There’s something about the future that makes us dream about smart gadgets and gizmos, able to do their job without any human help. Autonomy and efficiency are synonymous with the future and progress. When programming, there is something that, at first glance, could fall into this category of self-controlled and independent tools: metaprogramming. It’s a buzzword that’s been making the rounds lately.
But what is metaprogramming, and how does it work?
What can we do with this powerful tool, and what challenges does it bring to the industry?
What is metaprogramming?
Imagine that you start making cars from scratch. Slowly, your cars become famous, and more people want to buy one. There is one problem though — you are just one person, and there are lots of clients. Fortunately, the process is routine and can be modeled with an algorithm.
So, you build a machine to make those cars. As your car-making factory grows, so does demand, but now you have a new problem, you can only make so many car-making machines.
Once again, you make a machine, this time one capable of building machines that make cars.
Change machines for programs and cars for code, and you’ll have a pretty good idea of what metaprogramming is.
In a nutshell, metaprogramming is writing code that writes code, but if we are looking for a better definition, let’s expand that simple notion. This technique builds programs that treat code as data. Therefore, the program can create, read, analyze, generate, manipulate or use other programs.
It may sound a bit convoluted, so let’s break it down.
A metaprogram is a program that can:
– Accept other programs as its data
– Manipulate said data, inspecting and modifying the behavior of the program
– Inject new behavior in the program if necessary
– Make Monkey patching: tweaking parts of the program at runtime without changing the source code
How to use metaprogramming
Let’s get one thing out of the way: metaprogramming is nothing new. Even a junior developer can write simple metaprograms with minimal effort. So why is the term making the rounds? Because machine learning is giving us the tools to build very advanced metaprograms.
Metaprogramming is used daily by software developers all around the world but it’s so subtle that it’s barely noticeable.
Take, for example, IDEs like Visual Studio Code or Pycharm. Aside from helping us organize our code, these programs do a bit of metaprogramming.
Both platforms flag potential errors without having to run the code. Both platforms offer basic level refactoring, translating a block of code into a more readable syntax. Pretty useful, but nothing groundbreaking.
What if we had a program that could write code with very little input from the developer? Well, that’s the kind of service GitHub Copilot, Intellicode, ReSharper, and other coding companions offer for modern software developers.
Most of these systems are based on machine learning. Using billions of lines of code from repositories like GitHub, artificial intelligence is trained to detect and understand code patterns that it can later reproduce to write new code.
Some of these tools are so extraordinary that a developer only needs to write a comment about what the code needs to do, and the assistant will return a code block ready to be run.
Talk about machines stealing our jobs.
Another great application in metaprogramming is what we call reflection, in which software is its own metaprogram. In other words, the code takes itself as data and rewrites itself according to its needs.

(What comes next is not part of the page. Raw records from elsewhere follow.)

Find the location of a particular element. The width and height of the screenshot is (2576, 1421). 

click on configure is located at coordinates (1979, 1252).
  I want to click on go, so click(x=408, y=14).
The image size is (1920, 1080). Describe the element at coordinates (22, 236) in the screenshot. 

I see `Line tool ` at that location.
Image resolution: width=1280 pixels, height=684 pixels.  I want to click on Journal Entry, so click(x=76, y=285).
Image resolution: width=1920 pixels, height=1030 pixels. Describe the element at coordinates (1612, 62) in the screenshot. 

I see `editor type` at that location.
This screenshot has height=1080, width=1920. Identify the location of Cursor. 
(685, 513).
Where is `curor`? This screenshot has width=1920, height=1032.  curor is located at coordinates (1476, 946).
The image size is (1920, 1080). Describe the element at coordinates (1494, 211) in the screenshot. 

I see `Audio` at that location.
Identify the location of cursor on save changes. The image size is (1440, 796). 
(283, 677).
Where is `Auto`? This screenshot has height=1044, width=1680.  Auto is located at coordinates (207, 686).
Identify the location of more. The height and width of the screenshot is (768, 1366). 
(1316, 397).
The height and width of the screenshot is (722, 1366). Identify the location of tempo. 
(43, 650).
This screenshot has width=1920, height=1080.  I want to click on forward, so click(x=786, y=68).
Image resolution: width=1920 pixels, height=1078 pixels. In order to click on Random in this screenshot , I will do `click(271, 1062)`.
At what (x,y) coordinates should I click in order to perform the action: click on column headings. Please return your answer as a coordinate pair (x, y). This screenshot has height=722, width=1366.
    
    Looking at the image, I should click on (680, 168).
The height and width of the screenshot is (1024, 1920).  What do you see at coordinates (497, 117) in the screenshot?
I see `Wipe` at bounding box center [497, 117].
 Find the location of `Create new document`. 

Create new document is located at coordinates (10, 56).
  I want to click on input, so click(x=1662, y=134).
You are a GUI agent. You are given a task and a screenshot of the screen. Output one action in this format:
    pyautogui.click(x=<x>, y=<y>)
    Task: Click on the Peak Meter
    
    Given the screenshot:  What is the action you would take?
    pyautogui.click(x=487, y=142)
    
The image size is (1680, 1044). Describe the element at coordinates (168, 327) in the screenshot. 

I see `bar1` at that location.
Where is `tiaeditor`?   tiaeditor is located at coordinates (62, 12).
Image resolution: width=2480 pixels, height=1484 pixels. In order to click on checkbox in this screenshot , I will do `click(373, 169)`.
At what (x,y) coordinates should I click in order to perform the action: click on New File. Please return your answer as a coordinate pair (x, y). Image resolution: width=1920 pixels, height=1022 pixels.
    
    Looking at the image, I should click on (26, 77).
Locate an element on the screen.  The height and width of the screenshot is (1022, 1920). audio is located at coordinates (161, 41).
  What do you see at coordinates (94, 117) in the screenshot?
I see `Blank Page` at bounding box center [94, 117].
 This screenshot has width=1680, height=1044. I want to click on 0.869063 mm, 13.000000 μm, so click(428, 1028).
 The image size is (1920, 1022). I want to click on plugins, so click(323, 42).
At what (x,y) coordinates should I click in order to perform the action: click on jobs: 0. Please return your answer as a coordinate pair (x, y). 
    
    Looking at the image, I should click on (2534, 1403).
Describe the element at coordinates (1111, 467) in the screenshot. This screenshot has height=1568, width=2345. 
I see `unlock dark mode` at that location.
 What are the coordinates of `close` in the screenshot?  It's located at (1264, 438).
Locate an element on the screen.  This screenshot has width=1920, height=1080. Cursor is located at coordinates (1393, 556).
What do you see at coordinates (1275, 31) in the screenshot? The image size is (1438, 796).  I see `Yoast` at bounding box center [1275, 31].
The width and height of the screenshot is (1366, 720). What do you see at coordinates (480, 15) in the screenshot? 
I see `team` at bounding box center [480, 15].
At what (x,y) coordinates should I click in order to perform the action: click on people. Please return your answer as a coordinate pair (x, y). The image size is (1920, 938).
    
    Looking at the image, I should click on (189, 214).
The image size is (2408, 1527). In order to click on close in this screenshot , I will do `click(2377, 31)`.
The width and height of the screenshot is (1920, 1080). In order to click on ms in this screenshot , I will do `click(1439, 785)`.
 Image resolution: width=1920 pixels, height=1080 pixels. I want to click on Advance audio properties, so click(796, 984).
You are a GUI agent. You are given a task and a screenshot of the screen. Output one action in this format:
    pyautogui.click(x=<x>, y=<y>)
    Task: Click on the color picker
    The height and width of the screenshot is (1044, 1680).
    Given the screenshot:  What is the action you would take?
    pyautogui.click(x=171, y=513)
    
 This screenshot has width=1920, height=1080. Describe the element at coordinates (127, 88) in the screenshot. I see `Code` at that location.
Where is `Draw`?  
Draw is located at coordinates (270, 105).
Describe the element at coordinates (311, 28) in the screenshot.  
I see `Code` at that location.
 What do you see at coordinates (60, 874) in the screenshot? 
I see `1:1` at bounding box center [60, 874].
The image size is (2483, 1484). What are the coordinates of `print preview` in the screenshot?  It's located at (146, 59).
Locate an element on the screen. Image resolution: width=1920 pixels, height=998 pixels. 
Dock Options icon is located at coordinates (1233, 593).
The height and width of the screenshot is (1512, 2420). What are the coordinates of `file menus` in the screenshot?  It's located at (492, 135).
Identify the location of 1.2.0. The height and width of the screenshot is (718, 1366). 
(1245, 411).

In other words, we have a program capable of fixing itself. You can have metaprograms for pretty much anything, from adapting software depending on workloads to changing infrastructure as the need arises. It’s an amazing technique with infinite potential, especially when we pair it with the learning potential of AI.
Metaprogramming dos and don’ts
DO use AI assistants for time-consuming tasks
A lot of the code we write is time-consuming but doesn’t require a lot of thought. Thanks to AI assistants, we can reduce the time we spend writing simple code and focus instead on more complex problems.
A great example I always like to bring up is using AI assistants to learn about new technologies. If I wanted to learn a new language, like Rust, I would have to go over the documentation and probably spend a while looking at videos to learn the basics.
But what if I could ask an AI to write a program in Rust and then use that as a learning tool? By studying how the assistant wrote a function, I can have a pretty good idea of the underlying syntax — in other words, learning by doing.
DO NOT trust AI assistants blindly
On the other hand, AI assistants are far from perfect. Since they are trained with open-source code, the resulting code may be functional but buggy, convoluted, or pose a security risk.
Artificial Intelligence is only as good as the data used to train it. If a developer community has adopted bad practices and we feed that code to the AI, the output will have those same bad practices. It’s up to us to review it and ensure that the code meets our standards.
DO write a best practices manual
When doing consulting, I’m always amazed at how often people forget the importance of building a set of good practices and training their teams to follow them.
Metaprogramming is like any other technology, and it can boost our project significantly if we know how to apply it.
Think about what you want from a metaprogram and teach your team about its potential and issues.
AI-powered metaprogramming has the potential to revolutionize the industry as we know it, but only if we have the wisdom to understand its limits and its potential downfalls.
Metaprograms are not a replacement for humans but rather powerful companions that can help us transcend our limits.